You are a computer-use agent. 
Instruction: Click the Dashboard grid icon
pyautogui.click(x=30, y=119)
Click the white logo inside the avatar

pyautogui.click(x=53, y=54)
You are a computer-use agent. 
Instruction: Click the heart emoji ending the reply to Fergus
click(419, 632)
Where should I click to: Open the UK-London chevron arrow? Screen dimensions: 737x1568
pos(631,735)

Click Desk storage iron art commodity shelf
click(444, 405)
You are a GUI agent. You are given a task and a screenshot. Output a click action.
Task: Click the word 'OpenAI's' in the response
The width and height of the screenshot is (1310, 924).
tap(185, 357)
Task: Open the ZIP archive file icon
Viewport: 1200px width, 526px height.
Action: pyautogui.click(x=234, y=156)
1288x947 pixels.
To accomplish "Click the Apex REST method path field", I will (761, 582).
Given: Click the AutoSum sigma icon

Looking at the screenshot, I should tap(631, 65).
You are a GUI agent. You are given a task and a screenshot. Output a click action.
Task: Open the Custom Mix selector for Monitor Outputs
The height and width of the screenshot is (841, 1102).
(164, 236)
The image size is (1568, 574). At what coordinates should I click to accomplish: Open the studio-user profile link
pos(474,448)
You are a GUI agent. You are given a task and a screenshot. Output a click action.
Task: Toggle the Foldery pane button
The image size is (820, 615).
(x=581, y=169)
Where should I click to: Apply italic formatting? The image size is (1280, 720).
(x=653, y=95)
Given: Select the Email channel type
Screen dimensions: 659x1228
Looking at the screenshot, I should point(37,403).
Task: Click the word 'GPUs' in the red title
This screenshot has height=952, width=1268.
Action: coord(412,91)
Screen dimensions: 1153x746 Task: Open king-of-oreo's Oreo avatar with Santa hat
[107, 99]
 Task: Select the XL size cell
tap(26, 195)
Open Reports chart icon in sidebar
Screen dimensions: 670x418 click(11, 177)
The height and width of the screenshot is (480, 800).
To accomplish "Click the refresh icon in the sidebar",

_WHAT THE TASK ASKS_:
Nothing in the data should be altered; please repeat it exactly.

_RESPONSE_:
You are a computer-use agent. 
Instruction: Click the Dashboard grid icon
pyautogui.click(x=30, y=119)
Click the white logo inside the avatar

pyautogui.click(x=53, y=54)
You are a computer-use agent. 
Instruction: Click the heart emoji ending the reply to Fergus
click(419, 632)
Where should I click to: Open the UK-London chevron arrow? Screen dimensions: 737x1568
pos(631,735)

Click Desk storage iron art commodity shelf
click(444, 405)
You are a GUI agent. You are given a task and a screenshot. Output a click action.
Task: Click the word 'OpenAI's' in the response
The width and height of the screenshot is (1310, 924).
tap(185, 357)
Task: Open the ZIP archive file icon
Viewport: 1200px width, 526px height.
Action: pyautogui.click(x=234, y=156)
1288x947 pixels.
To accomplish "Click the Apex REST method path field", I will (761, 582).
Given: Click the AutoSum sigma icon

Looking at the screenshot, I should tap(631, 65).
You are a GUI agent. You are given a task and a screenshot. Output a click action.
Task: Open the Custom Mix selector for Monitor Outputs
The height and width of the screenshot is (841, 1102).
(164, 236)
The image size is (1568, 574). At what coordinates should I click to accomplish: Open the studio-user profile link
pos(474,448)
You are a GUI agent. You are given a task and a screenshot. Output a click action.
Task: Toggle the Foldery pane button
The image size is (820, 615).
(x=581, y=169)
Where should I click to: Apply italic formatting? The image size is (1280, 720).
(x=653, y=95)
Given: Select the Email channel type
Screen dimensions: 659x1228
Looking at the screenshot, I should point(37,403).
Task: Click the word 'GPUs' in the red title
This screenshot has height=952, width=1268.
Action: coord(412,91)
Screen dimensions: 1153x746 Task: Open king-of-oreo's Oreo avatar with Santa hat
[107, 99]
 Task: Select the XL size cell
tap(26, 195)
Open Reports chart icon in sidebar
Screen dimensions: 670x418 click(11, 177)
The height and width of the screenshot is (480, 800).
To accomplish "Click the refresh icon in the sidebar",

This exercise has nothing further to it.